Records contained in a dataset
::::

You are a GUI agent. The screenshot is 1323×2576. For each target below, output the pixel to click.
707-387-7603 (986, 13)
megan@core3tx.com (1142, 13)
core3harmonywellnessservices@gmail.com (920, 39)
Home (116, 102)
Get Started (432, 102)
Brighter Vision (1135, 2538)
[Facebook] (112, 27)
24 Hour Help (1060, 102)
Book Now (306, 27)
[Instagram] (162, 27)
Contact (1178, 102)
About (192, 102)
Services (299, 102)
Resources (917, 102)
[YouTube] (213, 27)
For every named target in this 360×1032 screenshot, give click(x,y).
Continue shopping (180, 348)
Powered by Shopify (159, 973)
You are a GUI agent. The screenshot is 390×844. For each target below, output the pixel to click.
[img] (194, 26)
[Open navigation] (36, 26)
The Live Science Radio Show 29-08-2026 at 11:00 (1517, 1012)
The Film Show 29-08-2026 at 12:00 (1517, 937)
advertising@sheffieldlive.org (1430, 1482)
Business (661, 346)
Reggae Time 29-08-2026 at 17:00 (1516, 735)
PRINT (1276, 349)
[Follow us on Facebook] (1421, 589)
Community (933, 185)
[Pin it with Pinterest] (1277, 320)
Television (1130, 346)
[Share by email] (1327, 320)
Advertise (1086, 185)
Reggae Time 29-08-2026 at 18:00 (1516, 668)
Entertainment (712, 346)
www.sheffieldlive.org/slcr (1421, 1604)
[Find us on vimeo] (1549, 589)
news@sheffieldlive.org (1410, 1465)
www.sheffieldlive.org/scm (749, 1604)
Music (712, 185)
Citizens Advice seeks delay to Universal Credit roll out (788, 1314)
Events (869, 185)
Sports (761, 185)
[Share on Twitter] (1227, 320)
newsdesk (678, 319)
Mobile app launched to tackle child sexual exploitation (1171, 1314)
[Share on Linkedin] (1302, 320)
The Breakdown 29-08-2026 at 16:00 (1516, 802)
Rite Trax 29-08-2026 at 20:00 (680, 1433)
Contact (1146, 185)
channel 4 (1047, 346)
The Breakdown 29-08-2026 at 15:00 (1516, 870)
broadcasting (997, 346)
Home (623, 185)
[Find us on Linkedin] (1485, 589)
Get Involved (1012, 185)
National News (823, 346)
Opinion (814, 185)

::::

__Exercise prompt__: Reproduce the lines above, beginning at the line with "www.sheffieldlive.org/slcr (1421, 1604)" and stopping after the line with "channel 4 (1047, 346)", exactly as they are.

__Answer to this exercise__:
www.sheffieldlive.org/slcr (1421, 1604)
[Find us on vimeo] (1549, 589)
news@sheffieldlive.org (1410, 1465)
www.sheffieldlive.org/scm (749, 1604)
Music (712, 185)
Citizens Advice seeks delay to Universal Credit roll out (788, 1314)
Events (869, 185)
Sports (761, 185)
[Share on Twitter] (1227, 320)
newsdesk (678, 319)
Mobile app launched to tackle child sexual exploitation (1171, 1314)
[Share on Linkedin] (1302, 320)
The Breakdown 29-08-2026 at 16:00 (1516, 802)
Rite Trax 29-08-2026 at 20:00 (680, 1433)
Contact (1146, 185)
channel 4 (1047, 346)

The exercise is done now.